Più sicurezza stradale: è la promessa del nuovo codice della strada approvato dal Senato e pronto a rivoluzionare le regole per automobilisti, motociclisti e pedoni.
Il nuovo codice della strada ha ottenuto l’approvazione definitiva del Senato, dopo il primo ok della Camera in primavera. Ora manca solo la firma del Presidente della Repubblica, Sergio Mattarella, per la pubblicazione in Gazzetta Ufficiale. Le nuove norme entreranno in vigore 15 giorni dopo e porteranno con sé un cambiamento significativo per tutti gli utenti della strada. Il ministro delle Infrastrutture e dei Trasporti, Matteo Salvini, ha dichiarato che l’obiettivo principale è garantire “più sicurezza stradale” attraverso una maggiore prevenzione e un aggiornamento delle regole. Tuttavia non mancano le ambiguità.

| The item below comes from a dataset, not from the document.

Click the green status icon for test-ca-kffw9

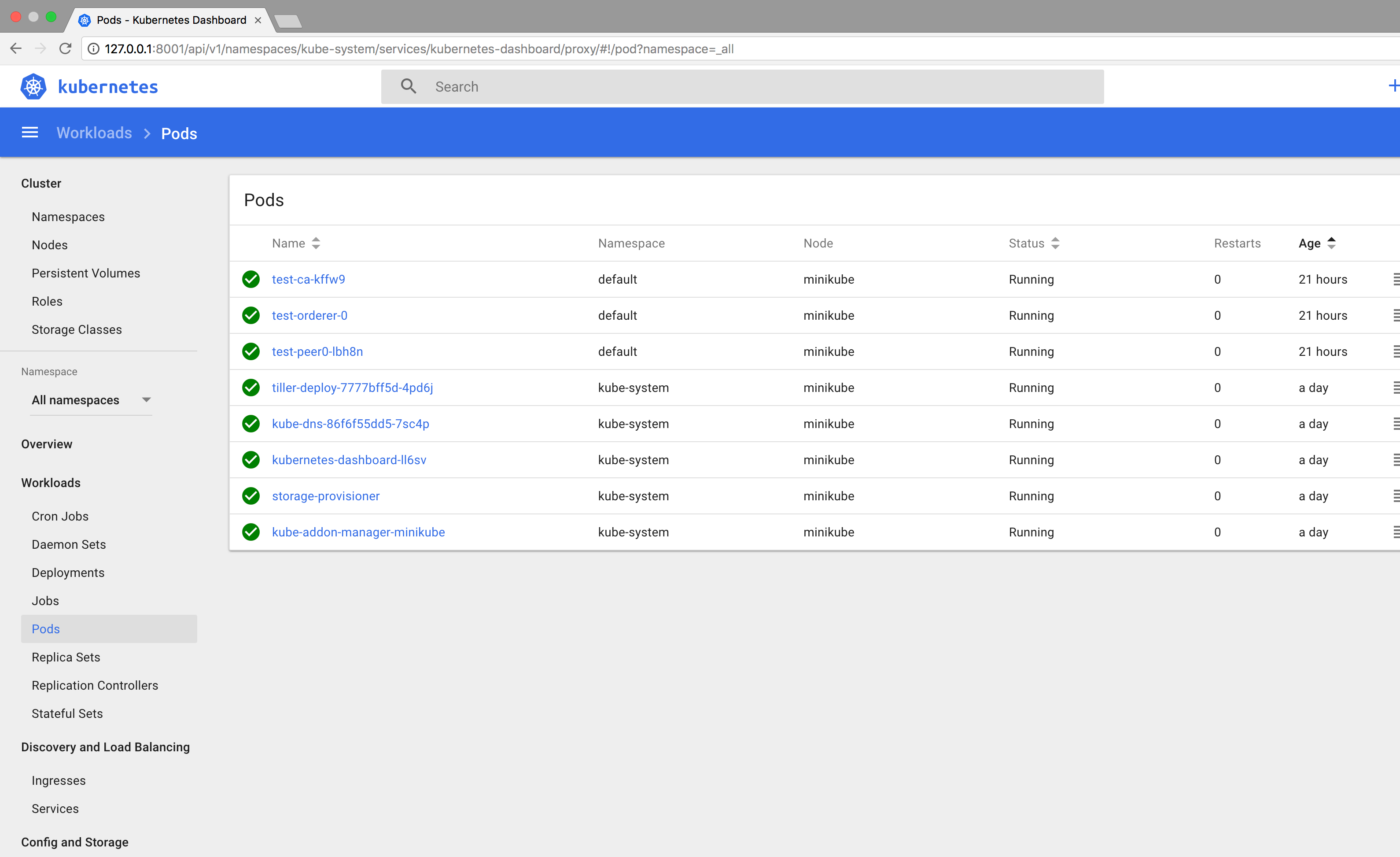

Una delle modifiche più rilevanti riguarda la guida in stato di ebbrezza. Le sanzioni diventano più severe, con multe che possono arrivare fino a 6.000 euro e la sospensione della patente fino a un anno. Superati determinati limiti di tasso alcolemico, sarà obbligatorio l’uso di veicoli dotati di alcolock, un dispositivo che impedisce l’accensione dell’auto se il conducente ha assunto alcol. Anche in questo caso, l’obiettivo è ridurre drasticamente il numero di incidenti legati all’abuso di alcol.

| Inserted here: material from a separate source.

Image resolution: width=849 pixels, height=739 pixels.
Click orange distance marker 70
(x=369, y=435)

Novità importanti anche per chi guida sotto l’effetto di sostanze stupefacenti. Sarà sufficiente un test preliminare positivo per far scattare la sospensione immediata della patente. Rispetto alla normativa precedente, non sarà più necessario attendere i risultati degli esami di laboratorio, rendendo i controlli più rapidi ed efficaci. Non mancano però le controversie legati all’interpretazione degli esami riguardanti il consumo di cannabis, poiché il THC per quanto riguarda gli esami salivari risulta anche 3 giorni dopo l’assunzione. Questo non pare incidere molto al Ministro Salvini che dichiarò: «Il messaggio è molto chiaro: se ti stronchi di canne, ti impasticchi in discoteca o sniffi a tempo perso e ti metti al volante, lucido sì o lucido no io ti ritiro la patente e fino a tre anni non la rivedi più».

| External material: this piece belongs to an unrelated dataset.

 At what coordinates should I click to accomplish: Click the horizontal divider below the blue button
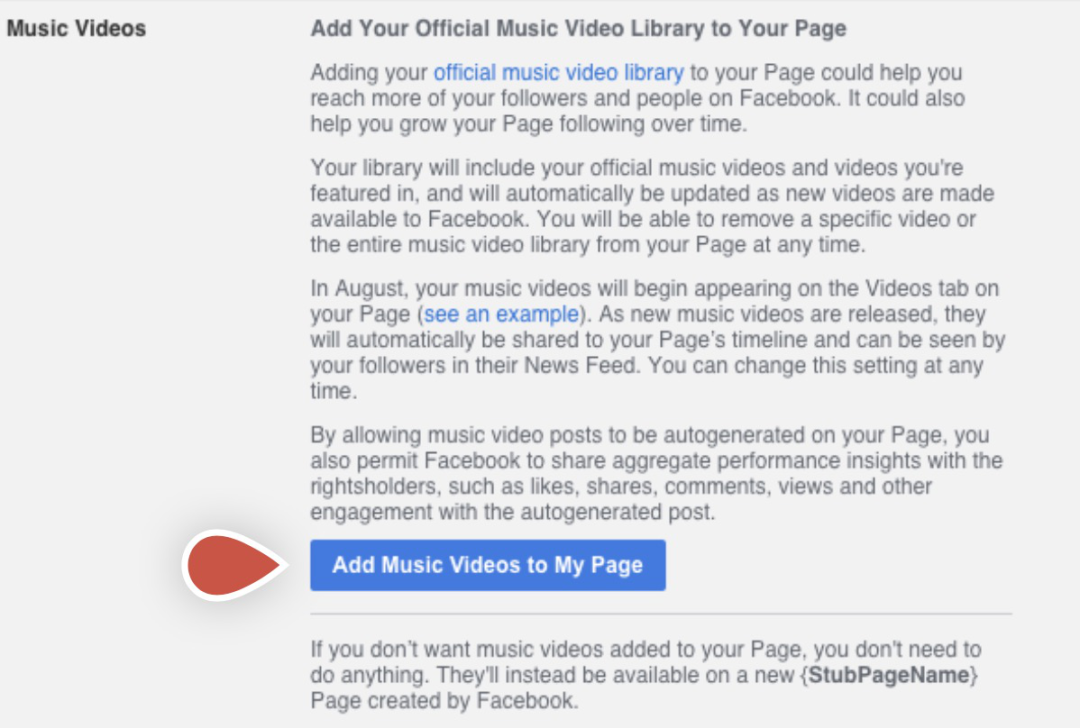(661, 613)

Anche i monopattini elettrici saranno soggetti a nuove regole: obbligo di casco, assicurazione e indicatori di svolta. Inoltre, potranno circolare solo su strade urbane con limite di velocità non superiore ai 50 km/h. Per i ciclisti, invece, sarà obbligatorio mantenere una distanza minima di 1,5 metri durante i sorpassi, una norma pensata per garantire maggiore sicurezza a chi si muove su due ruote. La cosa che però scatena indignazione ai ciclisti è il fatto che il nuovo codice al grido di più sicurezza stradale, darà meno visibilità e limiterà la costruzione di piste ciclabili, anche se è tutto da specificare.
Il nuovo Codice della Strada si distingue nettamente dalla versione precedente per la maggiore severità delle sanzioni, soprattutto verso le droghe leggere e l’introduzione di dispositivi blocca auto. Ad esempio, mentre prima la guida sotto effetto di droghe richiedeva accertamenti più lunghi, ora i controlli saranno immediati. Anche per i neopatentati ci sono cambiamenti significativi: se da un lato potranno guidare auto più potenti nel primo anno, dall’altro le limitazioni si estendono fino a tre anni. Inoltre, non ci saranno più autovelox con limite di velocità sotto i 60 km orari nelle strade urbane e 90 km orari nelle extraurbane.